The vector stencils library "Bank UML sequence diagram" contains 34 shapes for drawing UML sequence diagrams.
Use it for object-oriented modeling of your bank information system.
"A sequence diagram shows, as parallel vertical lines (lifelines), different processes or objects that live simultaneously, and, as horizontal arrows, the messages exchanged between them, in the order in which they occur. This allows the specification of simple runtime scenarios in a graphical manner.
Diagram building blocks.
If the lifeline is that of an object, it demonstrates a role. Leaving the instance name blank can represent anonymous and unnamed instances.
Messages, written with horizontal arrows with the message name written above them, display interaction.

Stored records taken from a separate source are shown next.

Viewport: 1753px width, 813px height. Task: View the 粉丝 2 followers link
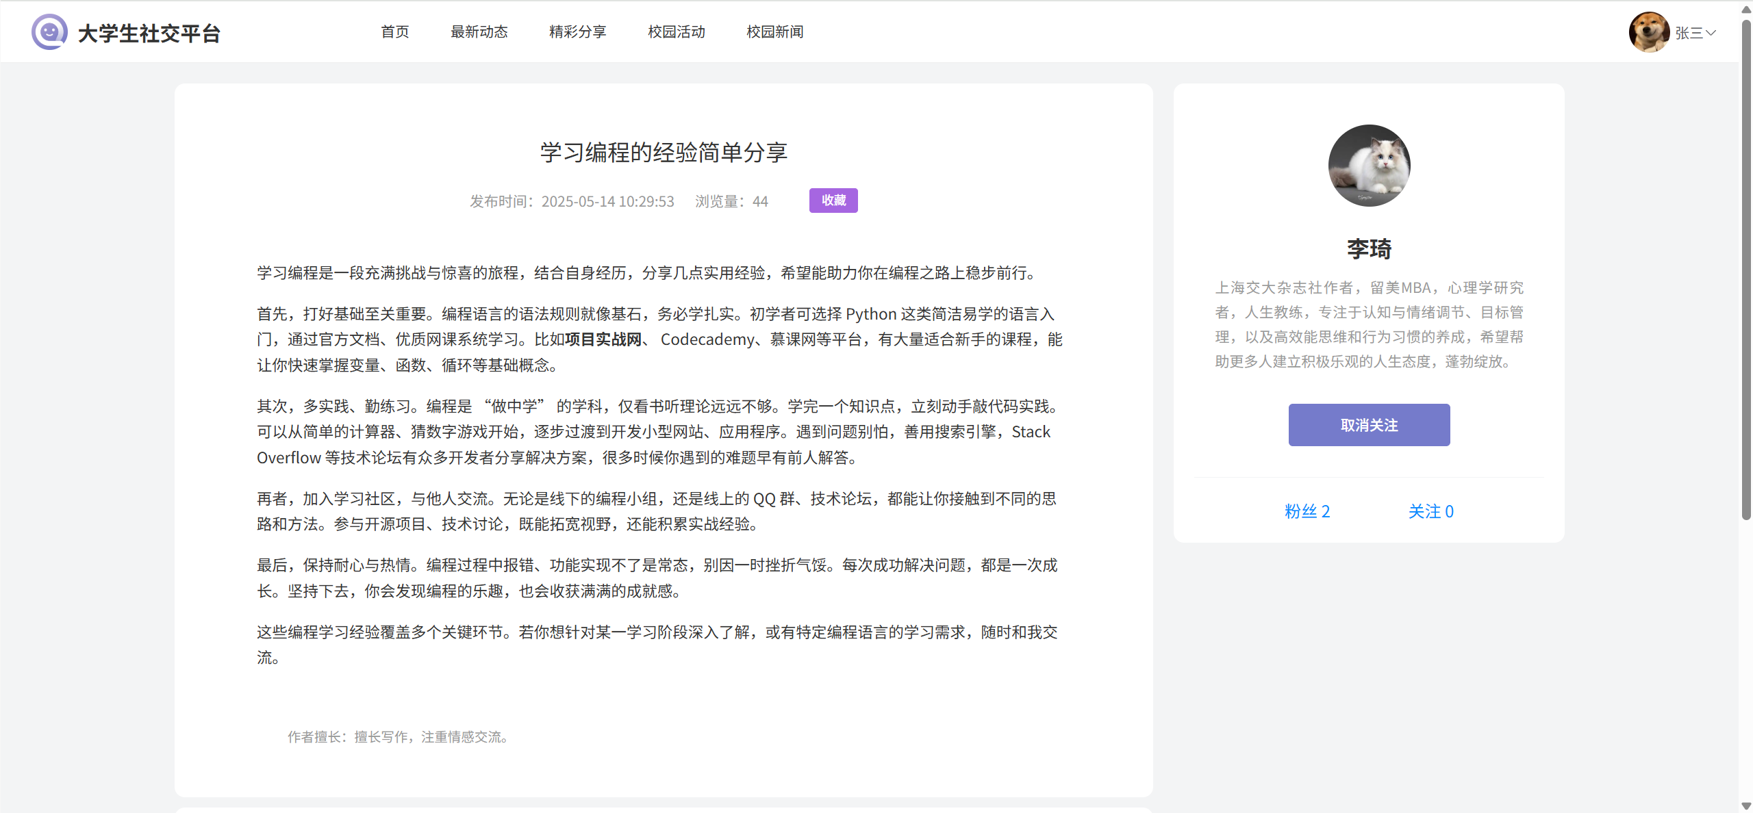(x=1307, y=511)
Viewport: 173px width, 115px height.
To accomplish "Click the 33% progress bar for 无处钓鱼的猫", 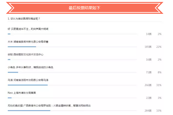I will click(72, 111).
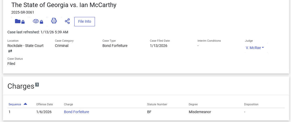
Task: Open the V. McRae judge dropdown
Action: coord(255,48)

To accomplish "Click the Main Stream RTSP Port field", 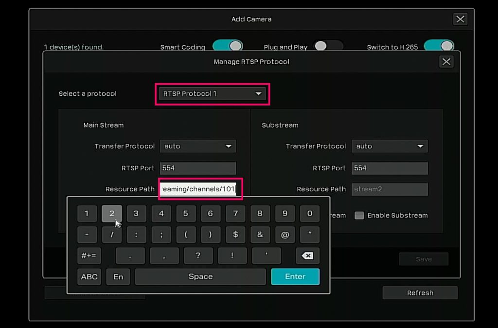I will 197,168.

Solid arrow heads represent synchronous calls, open arrow heads represent asynchronous messages, and dashed lines represent reply messages. ...
Activation boxes, or method-call boxes, are opaque rectangles drawn on top of lifelines to represent that processes are being performed in response to the message (ExecutionSpecifications in UML).
Objects calling methods on themselves use messages and add new activation boxes on top of any others to indicate a further level of processing.
When an object is destroyed (removed from memory), an X is drawn on top of the lifeline, and the dashed line ceases to be drawn below it ...
A message sent from outside the diagram can be represented by a message originating from a filled-in circle (found message in UML) or from a border of the sequence diagram (gate in UML)." [Sequence diagram. Wikipedia]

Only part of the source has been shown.